Other facts are less well known, such as financing and collateral arrangements in the days after the earnings release, but before the bankruptcy filing 4 days later.
The principal "known unknown" is, 23 days following the bankruptcy filing, where's the money? Likely, it's lost, gone to trading losses as liquidity flight forced the firm to sell its investments to raise cash, whether in held-to-maturity sovereign debt repos or various other, more prosaic investments, as well.
What's to be learned? First, a weak business model, excessive leverage, and a lack of profitability combine poorly. In a liquidity squeeze as MF Global experienced, customer funds can be lost, even if properly held in segregated accounts.
Second, when central banks misprice interest rates, the consequent market distortions are never "idiosyncratic", to borrow Fed Chairman Bernanke's word. They become widespread in due course. Bad policy begets bad decisions. Firms will misdirect credit and miscalculate risks, but surely MF Global is not alone in that particular.

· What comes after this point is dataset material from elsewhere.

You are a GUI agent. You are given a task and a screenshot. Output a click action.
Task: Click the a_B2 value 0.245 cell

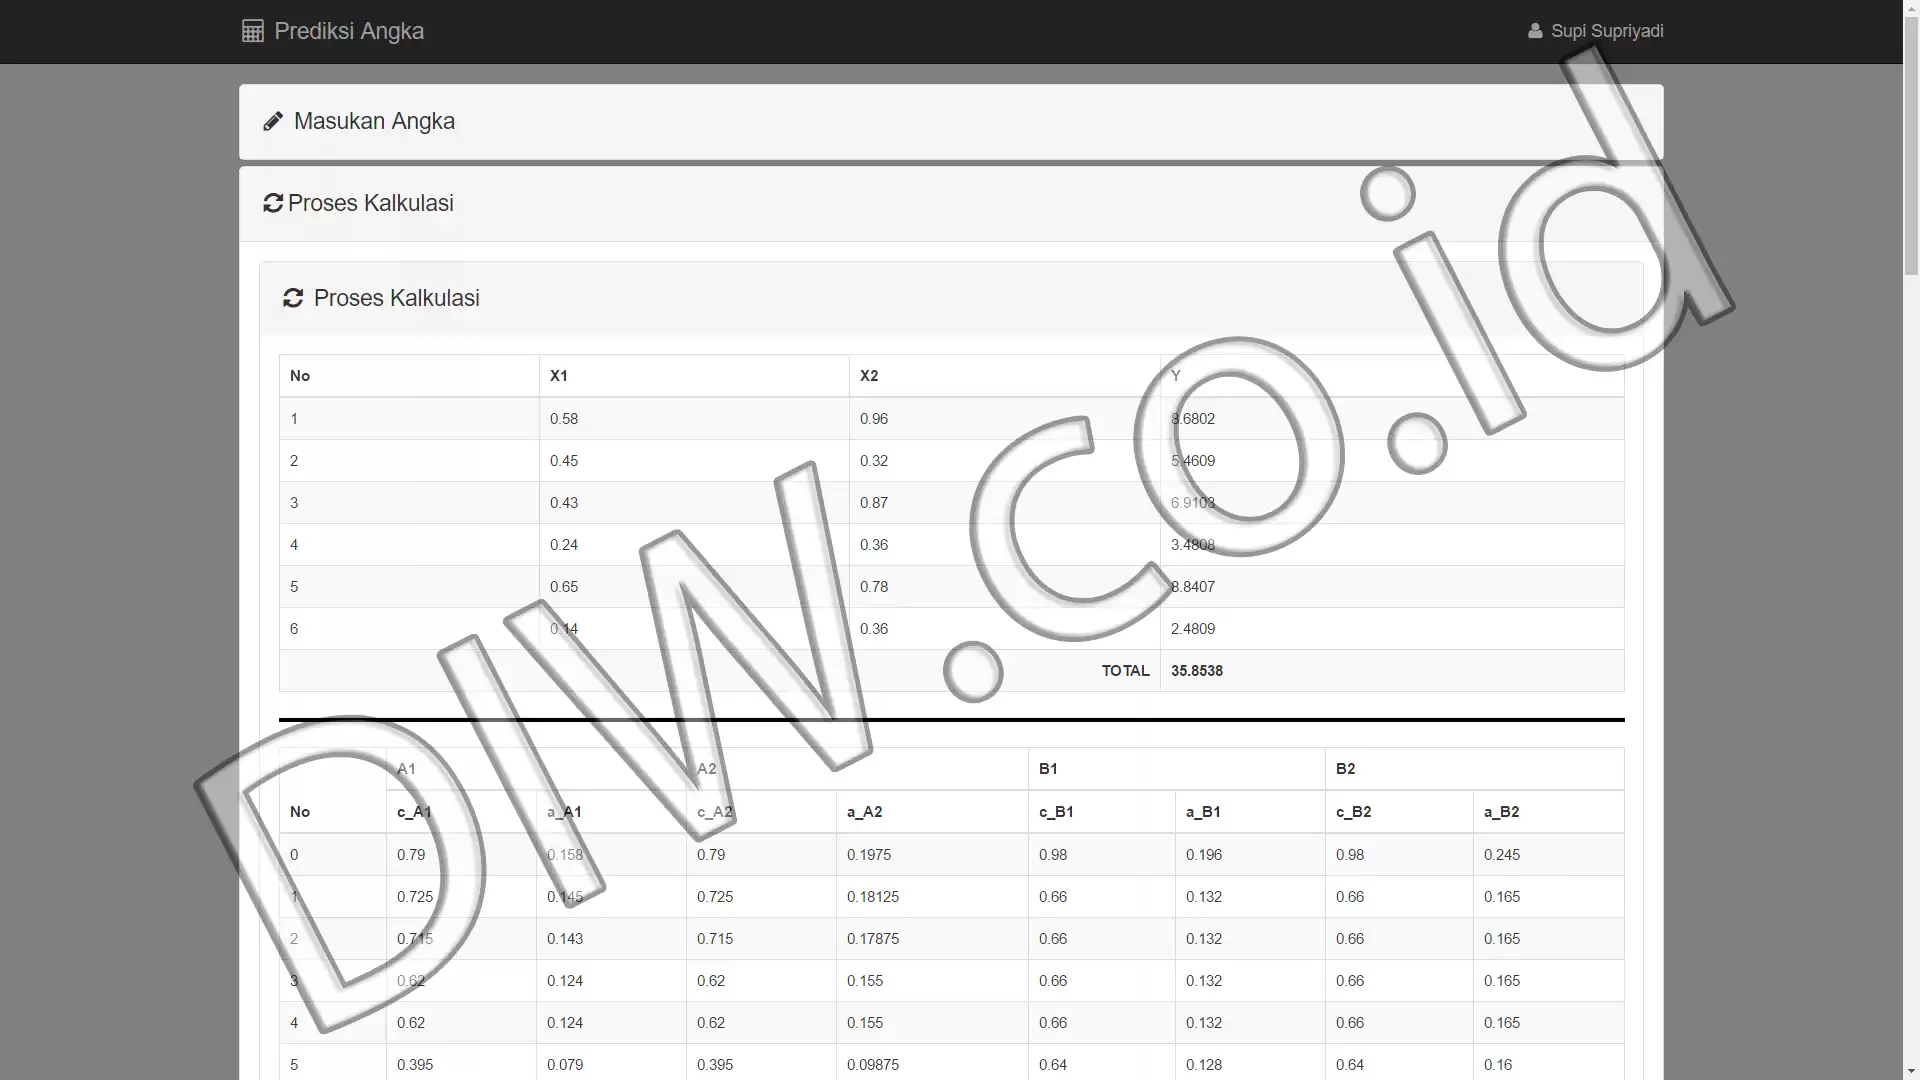tap(1548, 855)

What of the legality of MF Global's actions? The firm's investment in held-to-maturity repos in highly rated European sovereign debt doesn't appear illegal, fraudulent or contrary to regulation, even if an unwise risk for a highly levered, unprofitable trading house. The firm's management of its collapse, how it may have collateralized emergency funding after October 25th, its investment liquidation, and control and use of funds received are where illegality and fraud may ultimately be found.